MAAP (Medical Architecture), 157 Brougham St, 2011 Woolloomooloo, Sydney, Australia
Arch Psych Psych 2014;16(4):5-13
It’s commonly assumed that psychiatric violence is motivated by delusions, but here the concept of a reversed impetus is explored, to understand whether delusions are formed as ad-hoc or post-hoc rationalizations of behaviour or in advance of the actus reus. The reflexive violence model proposes that perceptual stimuli has motivational power and this may trigger unwanted actions and hallucinations. The model is based on the theory of ecological perception, where opportunities enabled by an object are cues to act. As an apple triggers a desire to eat, a gun triggers a desire to shoot. These affordances (as they are called) are part of the perceptual apparatus, they allow the direct recognition of objects – and in emergencies they enable the fastest possible reactions. Even under normal circumstances, the presence of a weapon will trigger inhibited violent impulses.
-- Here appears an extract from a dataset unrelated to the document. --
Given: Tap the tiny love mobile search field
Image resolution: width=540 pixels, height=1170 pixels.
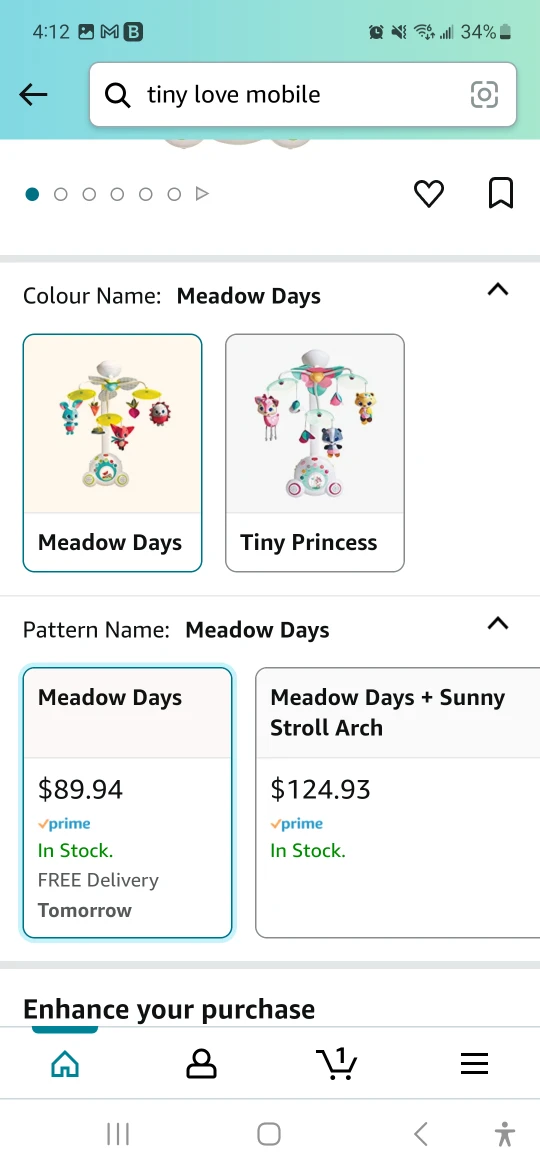Looking at the screenshot, I should tap(303, 95).
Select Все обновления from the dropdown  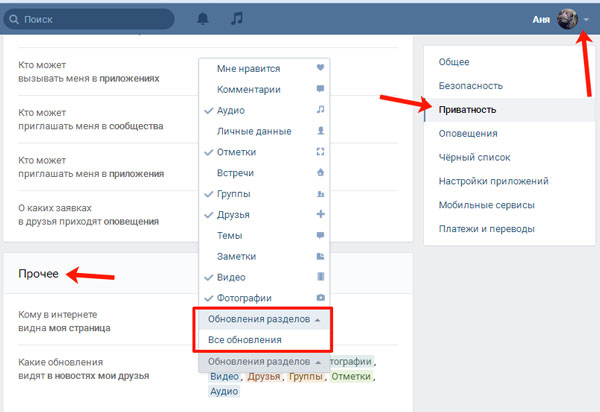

The presence of a victim will also, but under normal circumstances, these affordances don’t become violent because negative action impulses are totally inhibited, whereas in psychotic illness, negative action impulses are treated as emergencies and bypass frontal inhibitory circuits. What would have been object recognition becomes a blind automatic action. A range of mental illnesses can cause inhibition to be bypassed. At its most innocuous, this causes both simple hallucinations (where the motivational power of an object is misattributed). But ecological perception may have the power to trigger serious violence also –a kind that’s devoid of motives or planning and is often shrouded in amnesia or post-rational delusions.